Implantation “Is Not Difficult”
The trial ran at 46 sites in 17 countries during September 2019 to October 2021. It enrolled patients with a class I or IIa indication for an ICD, excluding patients with a prior sternotomy or need for chronic pacing, and those unable to undergo defibrillation testing.
Clinicians attempted an implantation in 316 patients and had successful placement in 299 (314 had successful placement of their substernal leads), with 292 having a functional device after 6 months, and 284 completing their planned 6-month follow-up. The median procedure time was 66 minutes, including the time for defibrillation testing.
All of the cardiologists who did the implants had received a full day of training prior to performing the procedure. “This is not a difficult procedure, but it is not a region [the substernal space] that cardiologists are familiar working in,” noted Crozier, explaining the rationale behind a policy of required implantation training.
Twenty-five adverse events occurred in 23 patients. Eighteen of these events required a system revision, including nine lead dislodgments and five infections. The seven adverse events that did not require a revision included three wound-related episodes and three hospitalizations for inappropriate shock. No patients died, nor were there any cardiac injuries as result of the implant.
During average follow-up of 10.6 months, the implanted devices delivered antitachycardia pacing to 10 patients, successfully terminating 32 of 46 episodes (70%), a rate that Crozier called “very good, and very comparable to transvenous devices.” The devices also delivered 18 appropriate shocks that successfully converted all 18 episodes.
A 10% Rate of Inappropriate Shocks
However, 29 patients (10% of the study cohort) received inappropriate shocks in 81 episodes, with a total of 118 inappropriate shocks delivered, including 34 episodes (42%) triggered by oversensing of a P wave.

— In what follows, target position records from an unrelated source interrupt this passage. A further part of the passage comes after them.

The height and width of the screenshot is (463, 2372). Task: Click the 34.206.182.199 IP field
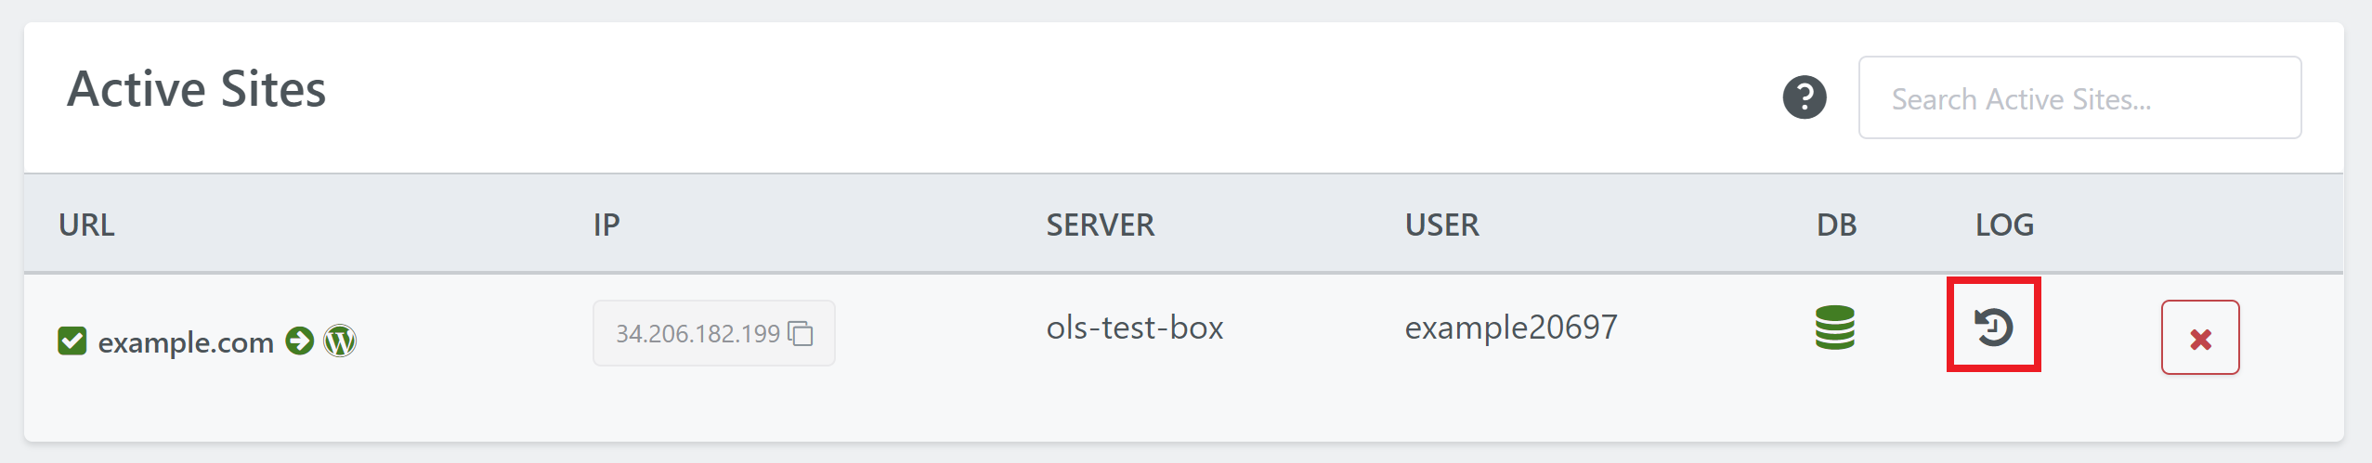pos(714,333)
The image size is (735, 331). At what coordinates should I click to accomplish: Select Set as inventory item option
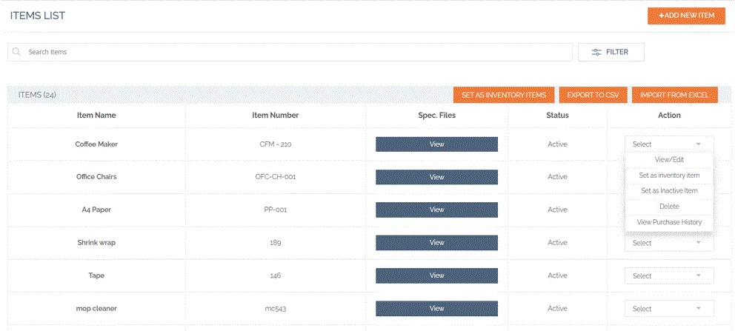pyautogui.click(x=669, y=175)

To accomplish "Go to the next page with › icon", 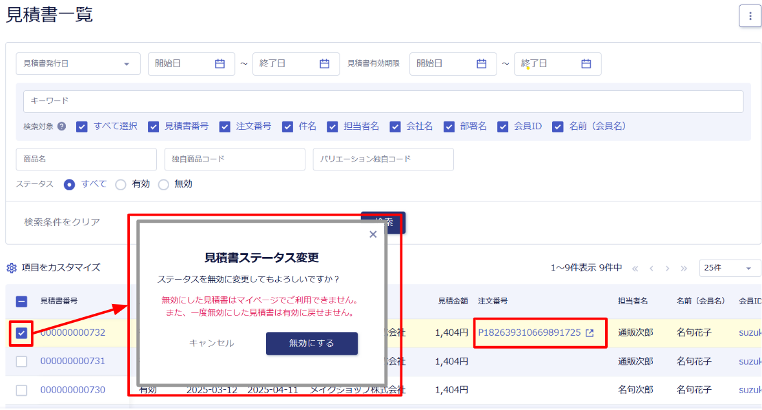I will click(x=667, y=267).
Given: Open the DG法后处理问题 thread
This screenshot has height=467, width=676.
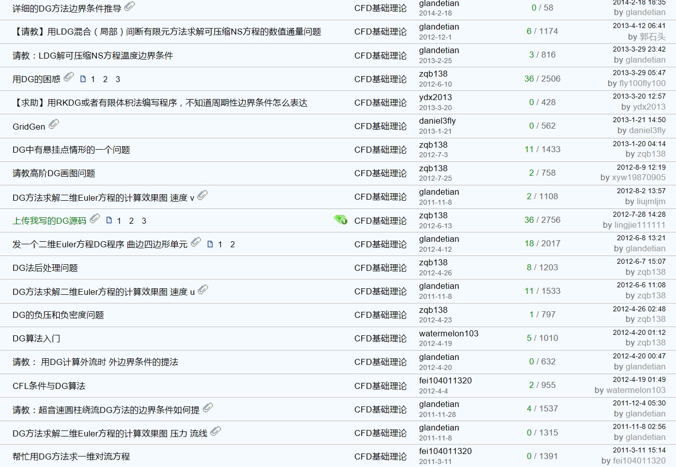Looking at the screenshot, I should coord(45,268).

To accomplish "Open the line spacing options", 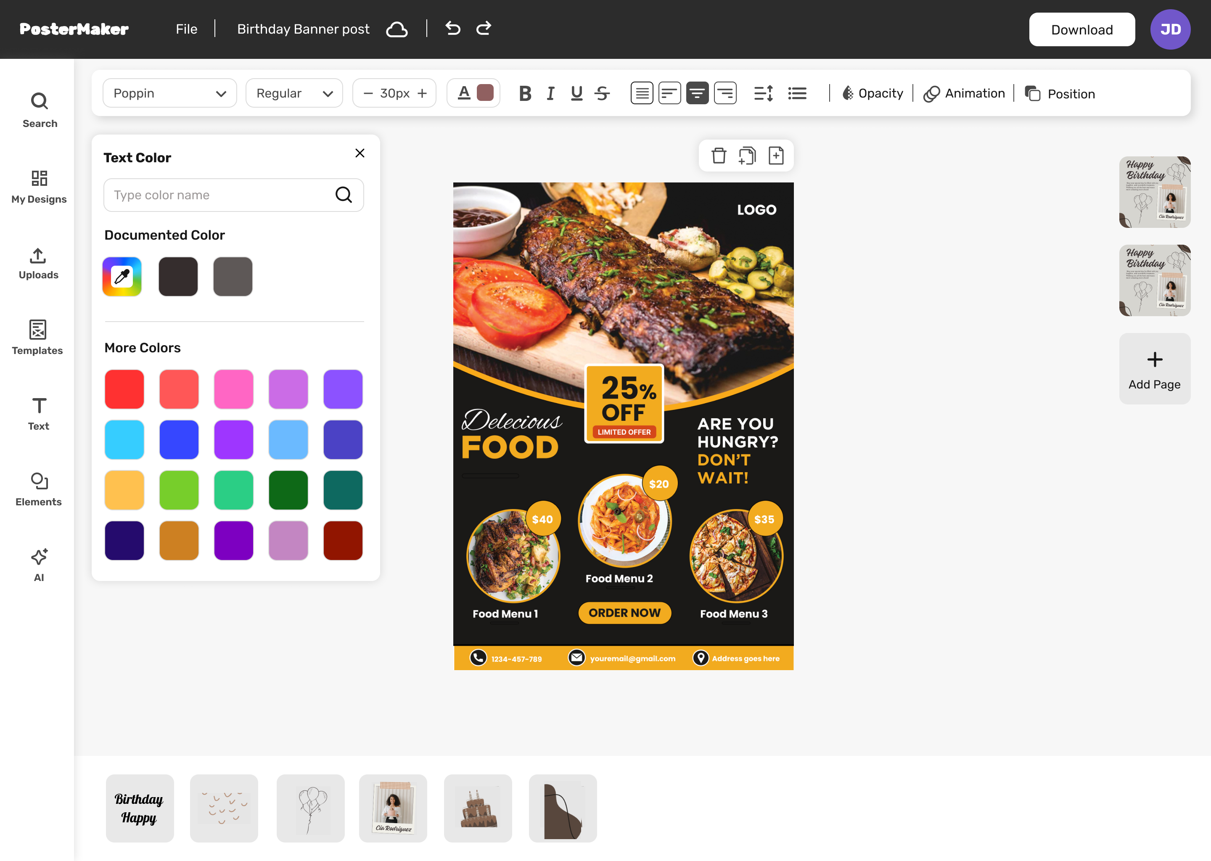I will pos(763,93).
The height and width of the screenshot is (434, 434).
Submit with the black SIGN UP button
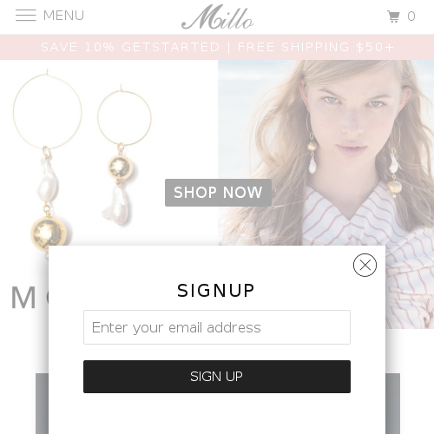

“We fully acknowledge that the inappropriate shock rate is higher than what’s seen with transvenous ICDs, but the rate is comparable to what was seen in the early trials with subcutaneous ICDs,” said Crozier. “We have a number of strategies to reduce the inappropriate shock rate to what we’d expect with conventional devices,” such as making sure that P waves are not detected by the device at the time of implantation, using new algorithms to mitigate P wave sensing, and other programming changes, he added.
Two patients had lead fractures that Crozier attributed to atypical lead locations and that are likely avoidable in the future. He expressed optimism that the extravascular ICD will avoid the high lead fracture rate over time that remains a problem for ICDs with transvenous leads.
The study also followed a subgroup of 36 patients who underwent a prespecified protocol of chronic defibrillation testing that was successful in all 36.
Crozier conceded that the extravascular ICD cannot currently deliver chronic pacing, but he expressed optimism that this capability will be available in the future.
“This innovative [extravascular] ICD system would be particularly beneficial for patients with ventricular arrhythmias that can be reliably pace terminated and avoid a transvenous endocardial lead, but more information is required,” concluded Kusumoto.
The study was sponsored by Medtronic, the company that is developing the extravascular ICD. Crozier is a consultant to and has received research funding from Medtronic. Kusumoto had no disclosures.